Mehmet BARANSU
Siyaset ısınmaya başladı. Tüm stratejiler, tüm planlar 2014 yılı hedef alınarak yapılıyor. Bugün sizlerle Ankara ve İstanbul’da, AK Parti’nin 2014 yılı yerel ve genel seçim stratejisiyle ilgili kulislerde konuşulan konuları paylaşacağım.
Bilindiği gibi AK Parti’nin tüzüğüne göre üç dönem milletvekili olanlar, dördüncü dönemde milletvekilliğine aday olamıyor.
Sabah’tan Yavuz Donat, geçen hafta kaleme aldığı köşe yazısında, dördüncü dönemle ilgili yeni bir stratejiden ‘Senaryo-2014’ten bahsetti. Donat’ın yazdığı “senaryo” şöyle: “Son günlerde Ankara’nın‘derin kulislerinde’ şu formül konuşuluyor: Yeni Genel Başkan kim olacak?... Diyelim ki ‘üç dönemlik bir isim’ Tayyip Bey’in yerine geçti. Ama ‘seçime giremez ki...’ Öyleyse... Yeni başkan,‘olağanüstü tüzük kongresi’ toplar... ‘dördüncü dönem yasağını’ kaldırır. Böylece ‘bir taşla üç kuş’ birden vurulur. Tayyip Bey ‘sözünü yememiş’ olur. Parti ‘kan kaybından’ kurtulur. Üç dönemlikler ‘sorunu’ da böylece hallolur.”
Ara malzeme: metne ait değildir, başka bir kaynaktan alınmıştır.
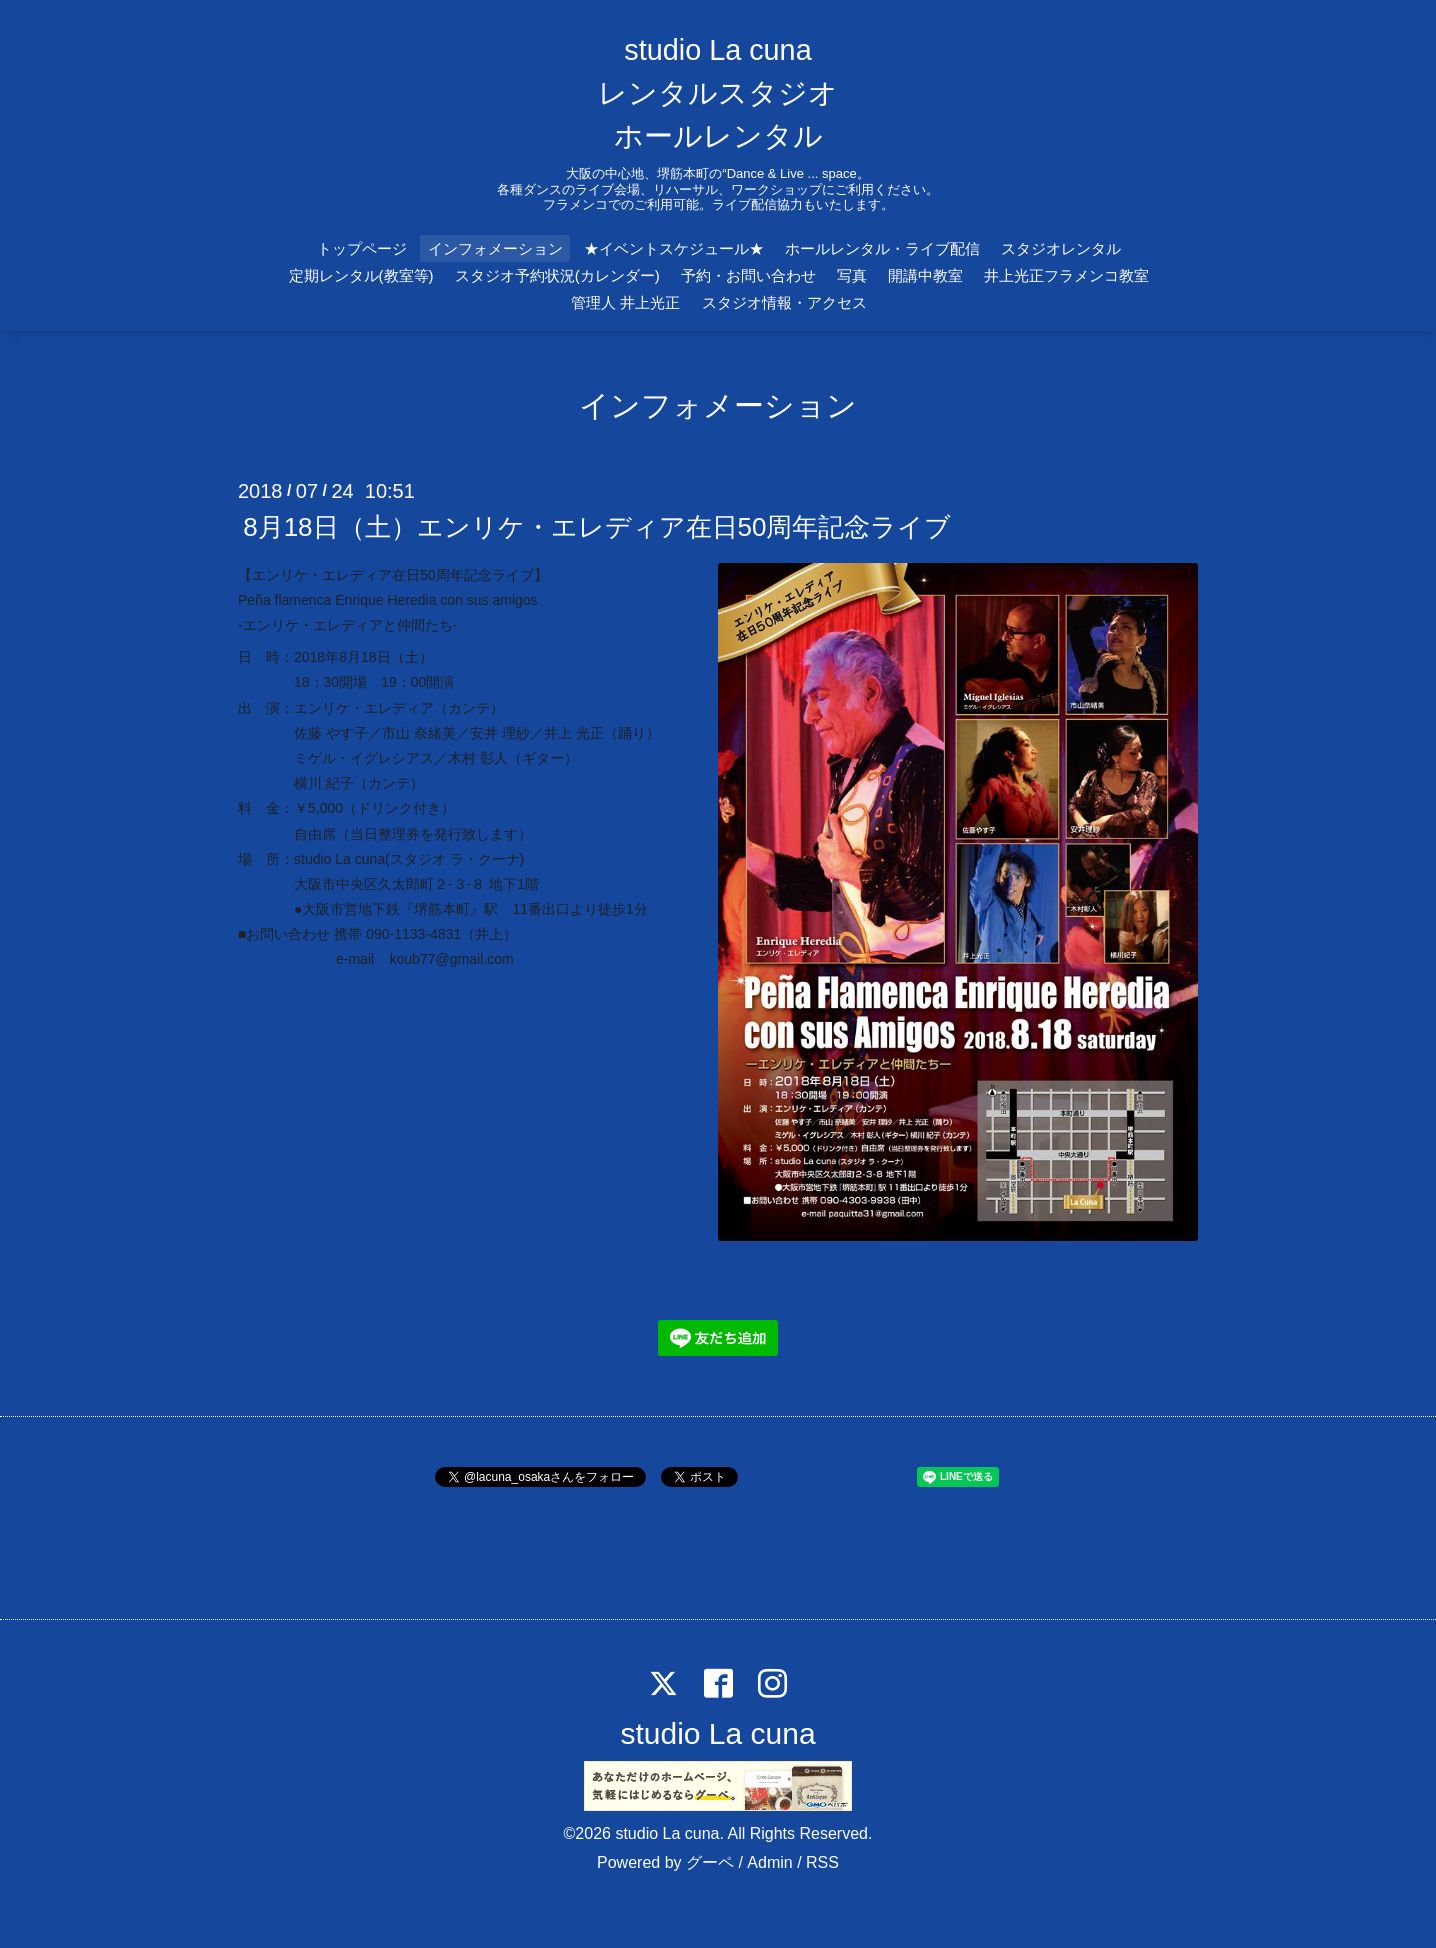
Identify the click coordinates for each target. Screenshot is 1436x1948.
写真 (852, 275)
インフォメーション (495, 248)
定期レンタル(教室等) (361, 275)
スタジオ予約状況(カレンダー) (557, 275)
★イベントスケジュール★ (674, 248)
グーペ (710, 1862)
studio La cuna (717, 1733)
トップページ (362, 248)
Donat’ın yazdıkları böyle. Ancak durum, özellikle AK Parti çevrelerinde konuşulanlar çok farklı.
AK Parti çevrelerine göre böyle bir formülün hayata geçmesi imkânsız. Nedeni ise “hiç konuşulmayan, üzerinde durulmayacak ve de gündeme getirilmeyen bir formülün” hayata geçirilmesinin imkânsızlığı.
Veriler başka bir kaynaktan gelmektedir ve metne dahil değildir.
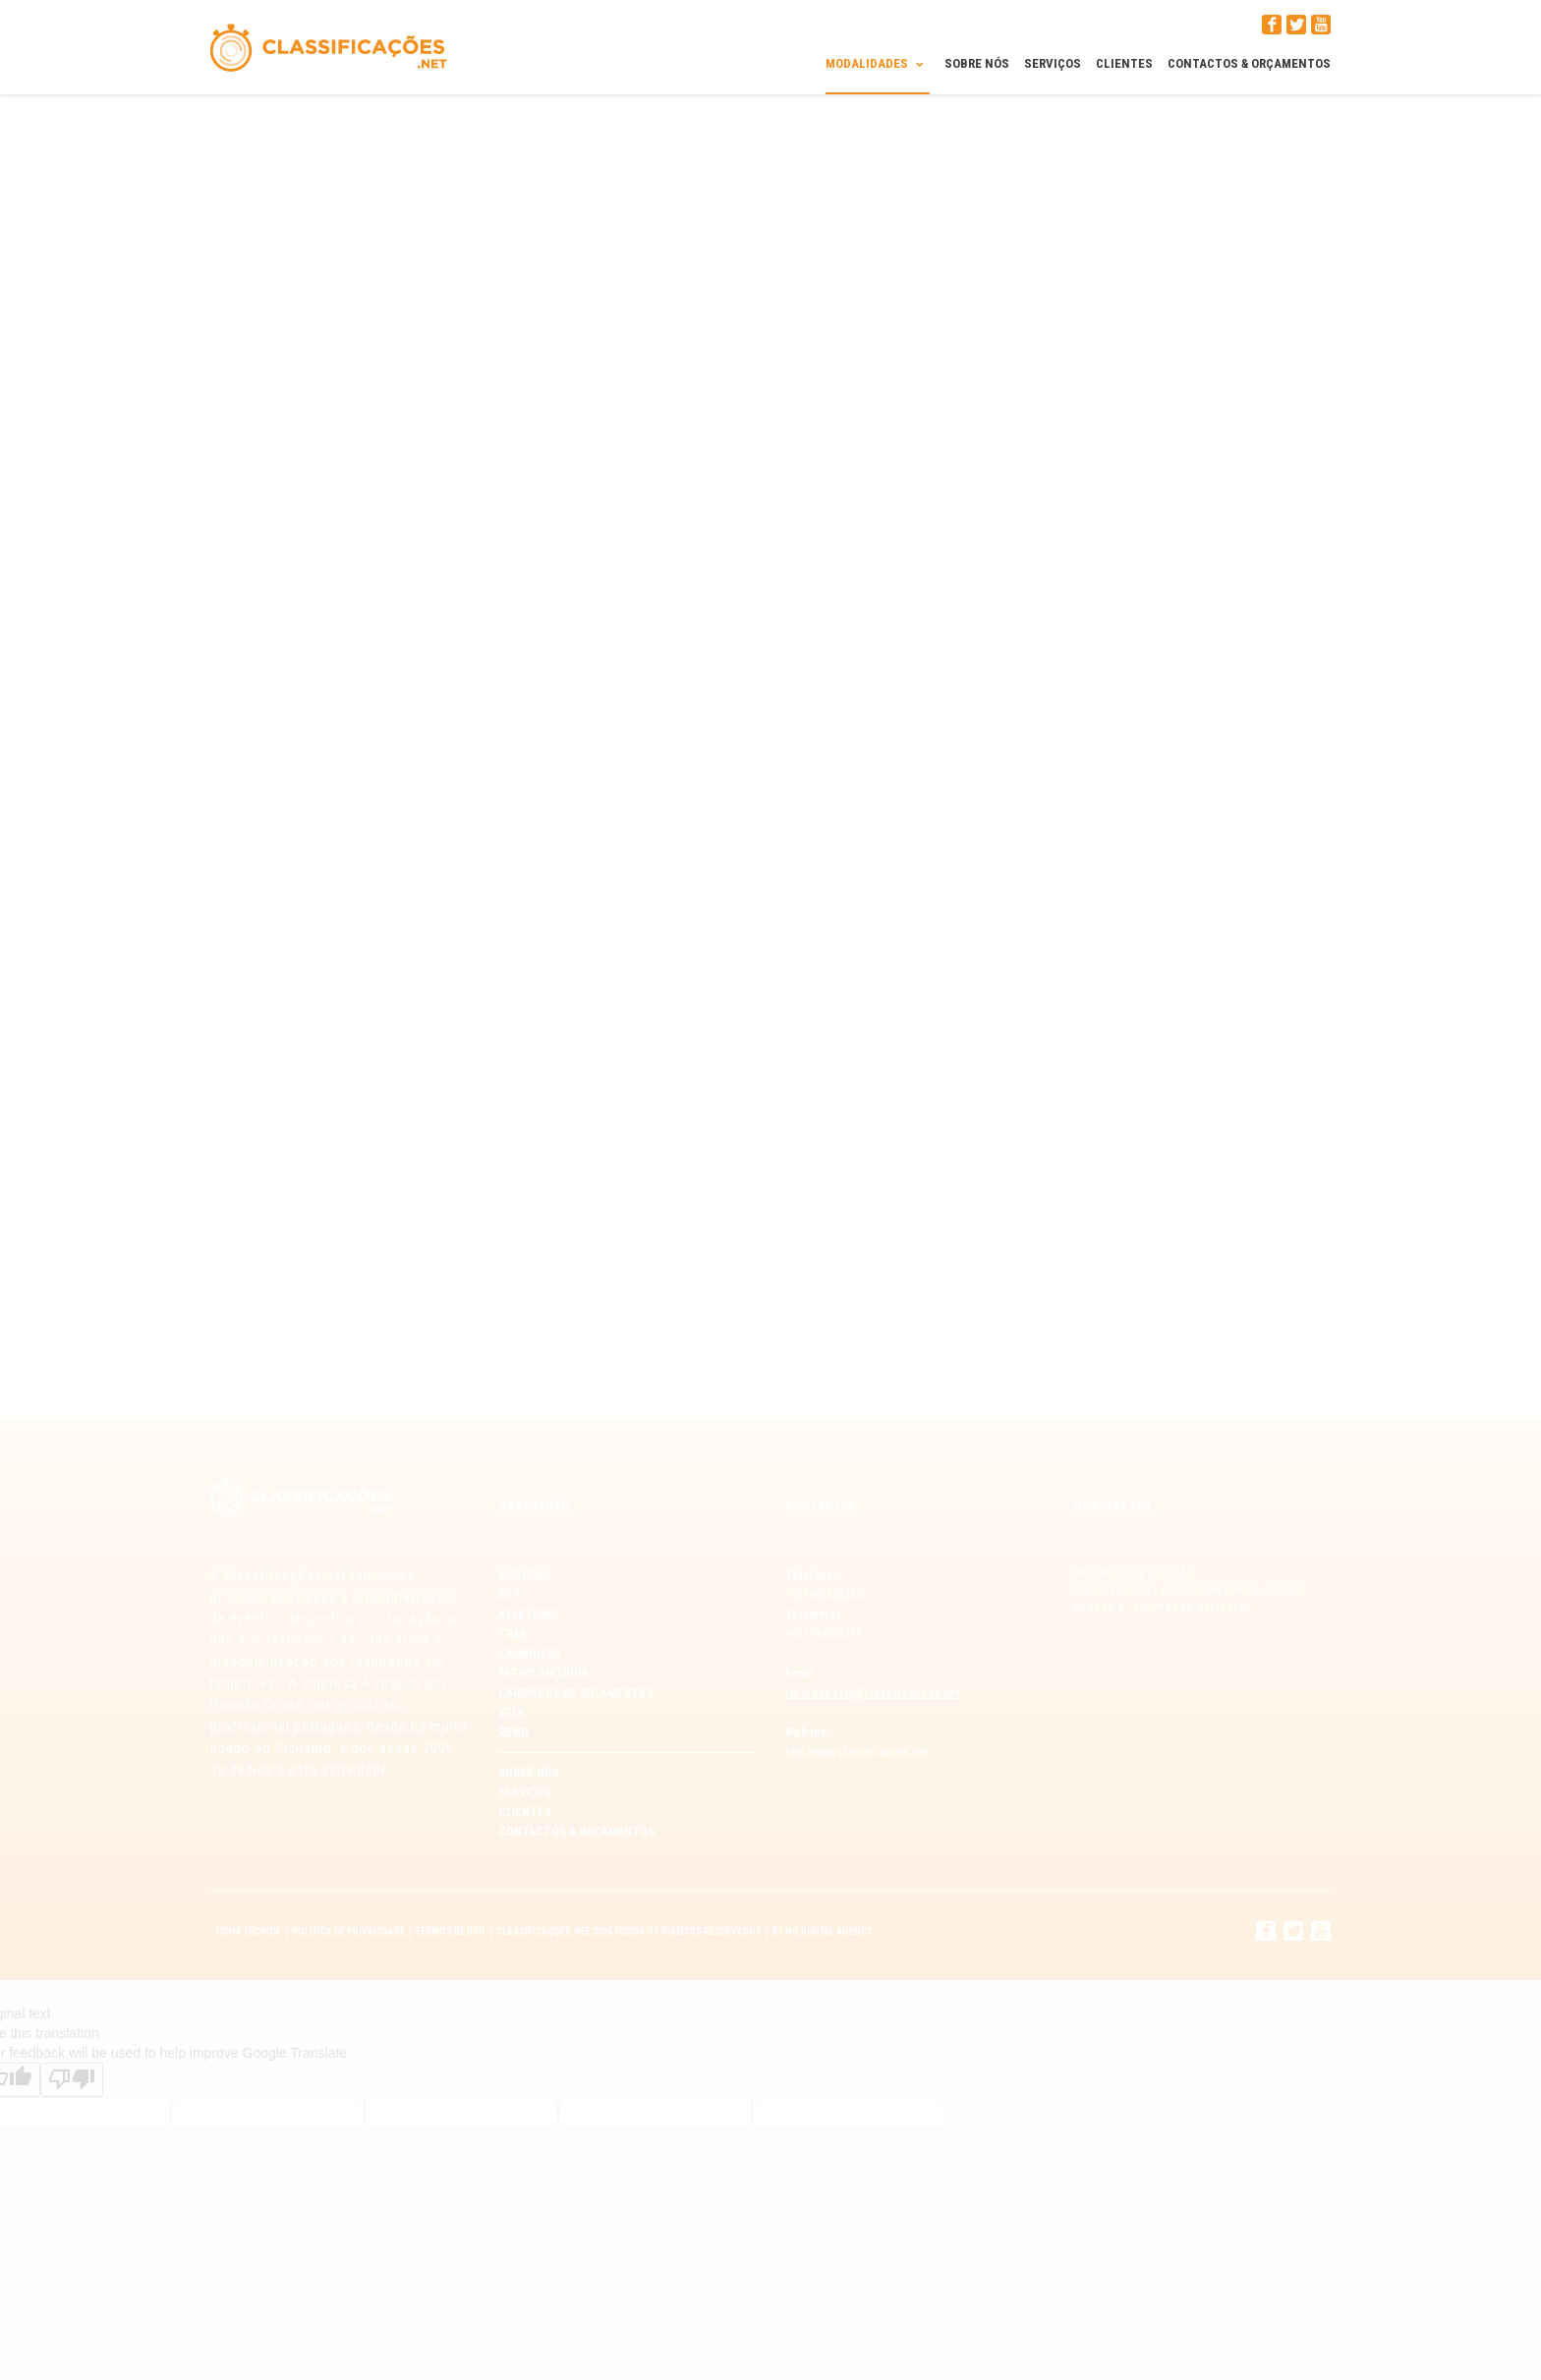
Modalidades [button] (878, 63)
“Ankara’nın derin kulislerinde” bu formülün konuşulmadığı, Donat’ın yazdıklarının doğru olmadığını söylemek istemiyorum. Birilerinin bu formülü konuştuğu, Donat’ın da buna köşesine taşıdığı belli.
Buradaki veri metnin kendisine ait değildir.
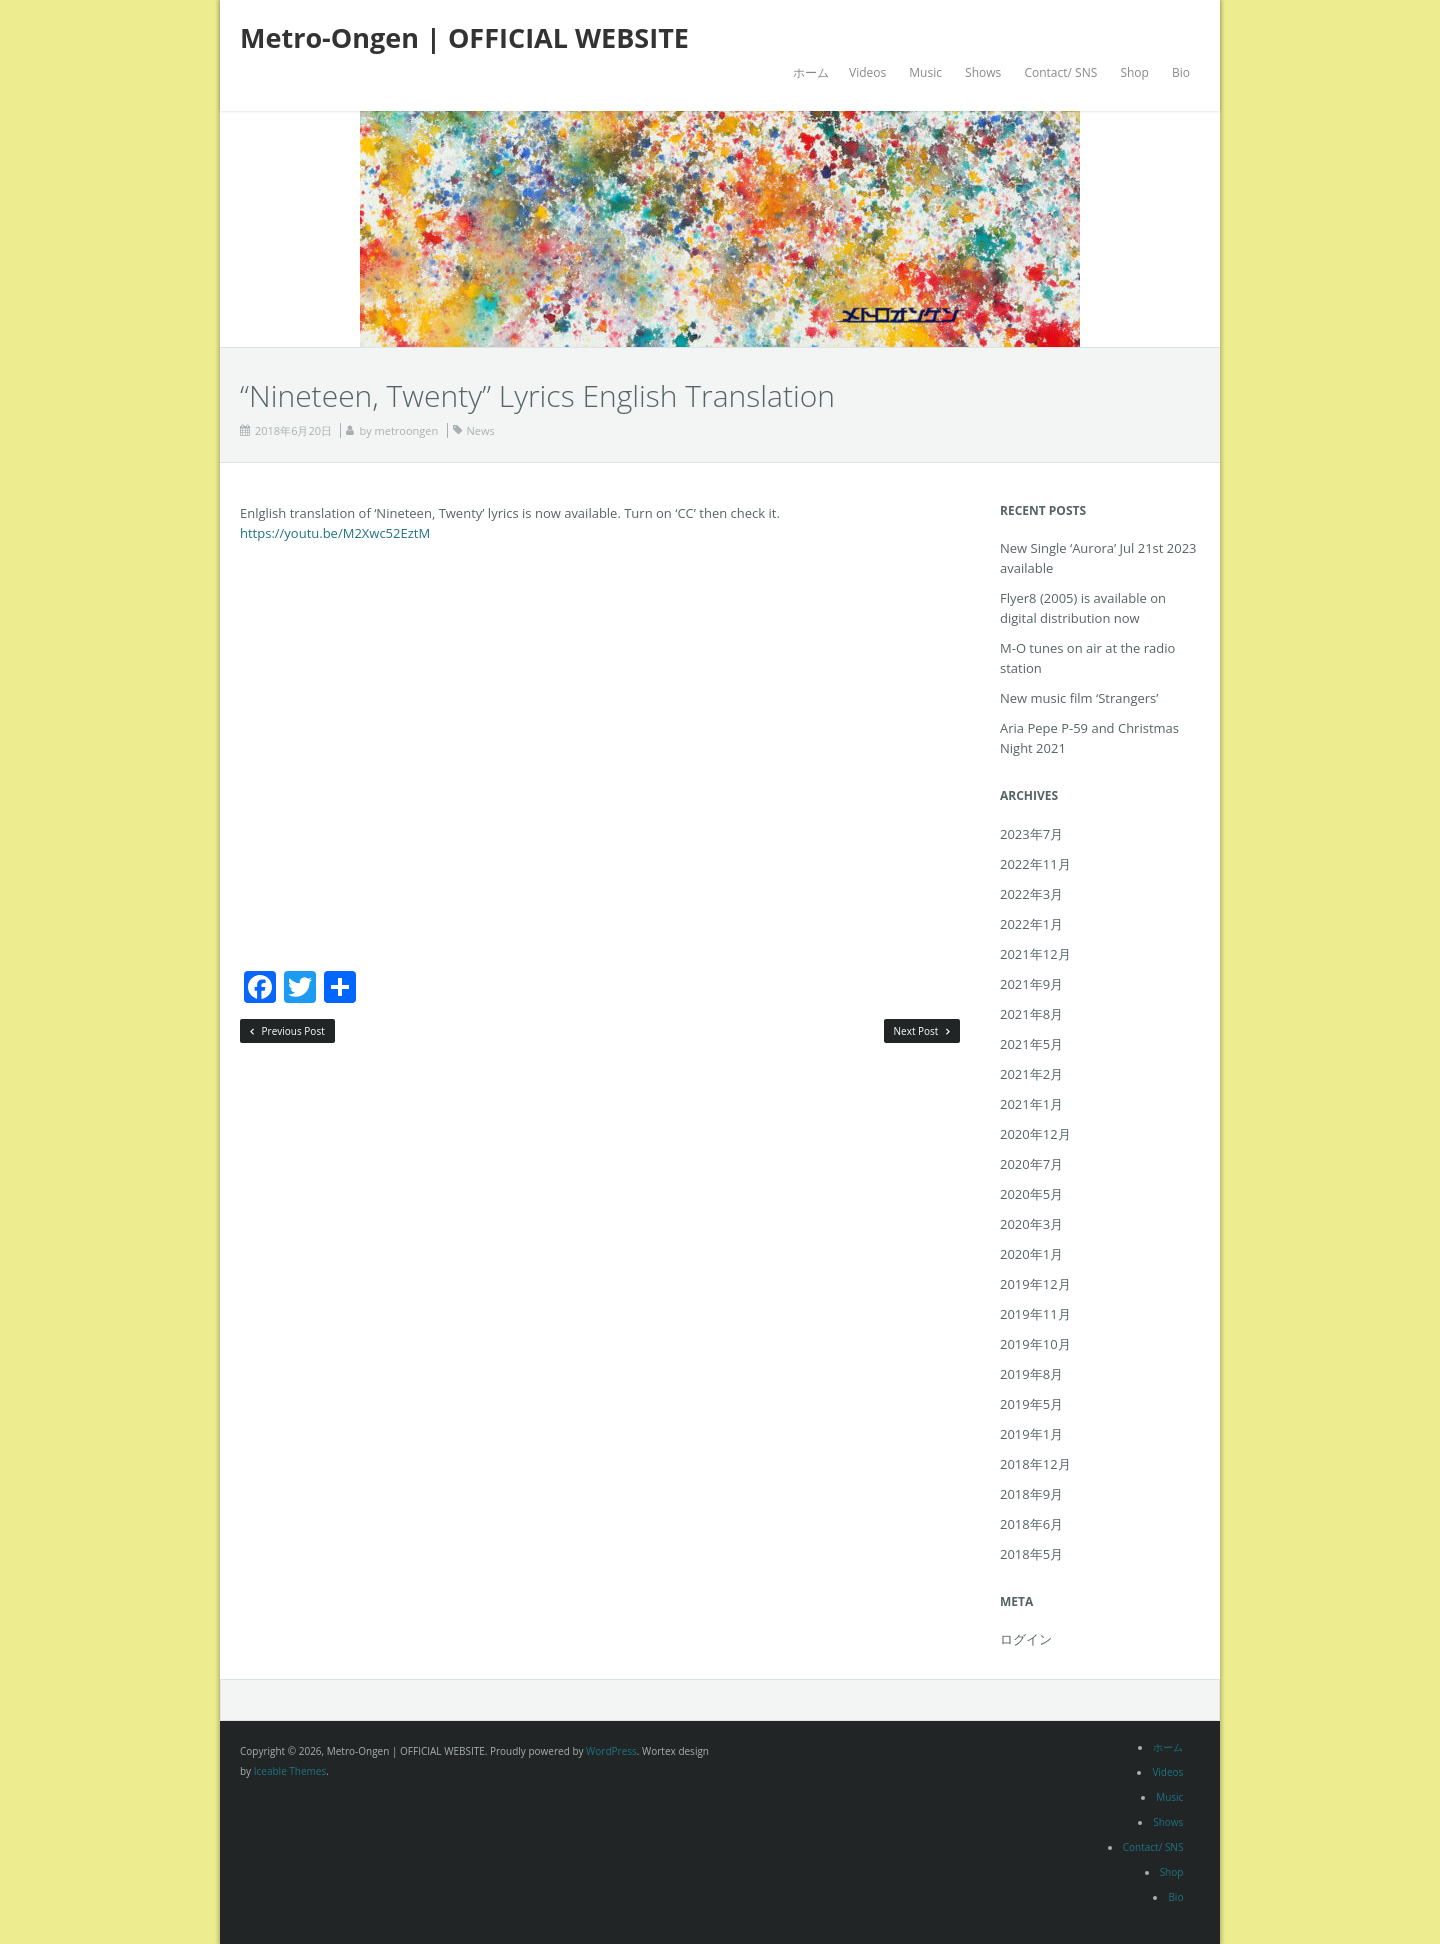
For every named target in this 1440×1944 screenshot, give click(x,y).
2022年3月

Ancak, AK Parti çevrelerinde sıkça konuşulan ve üzerinde durulan formül şöyle:
Tüzük gereği üçüncü dönemin sonunda milletvekilli olamayacak isimlerle ilgili farklı tartışmalar yaşansa da özellikle bazı bakanlar için yeni bir formül üzerinde duruluyor. Donat, yazısında isim vermeden kısmen bu formülden bahsetti.
Bu formüle göre;
Bazı bakanlar, bakanlıktan istifa ettirilip, Büyükşehir Belediye Başkanlıklarına aday gösterilecekler. İstanbul için AK Parti çevrelerinde şu sıralar iki isim konuşuluyor. Mehmet Ali Şahin ya da Egemen Bağış’ın 2014 yılında İstanbul Büyükşehir Belediye Başkanlığı adaylığıiçin isimleri geçiyor. İzmir için düşünülen isim ise İzmir’den milletvekili seçilen ve seçimlerde partisine hiç de küçümsenmeyecek katkı sağlayan Ulaştırma Bakanı Binali Yıldırım.
Ankara Büyükşehir Belediye Başkanlığı için konuşulan aday ise Ali Babacan. Babacan’nın yanı sıra başka bir isim de gündemde. Geçen seçimlerde MHP Ankara Büyükşehir Belediye Başkan adayı olan Mansur Yavaş’ın, 2014 yılında AK Parti’den aday gösterileceği yüksek sesle konuşulmaya başlanmış.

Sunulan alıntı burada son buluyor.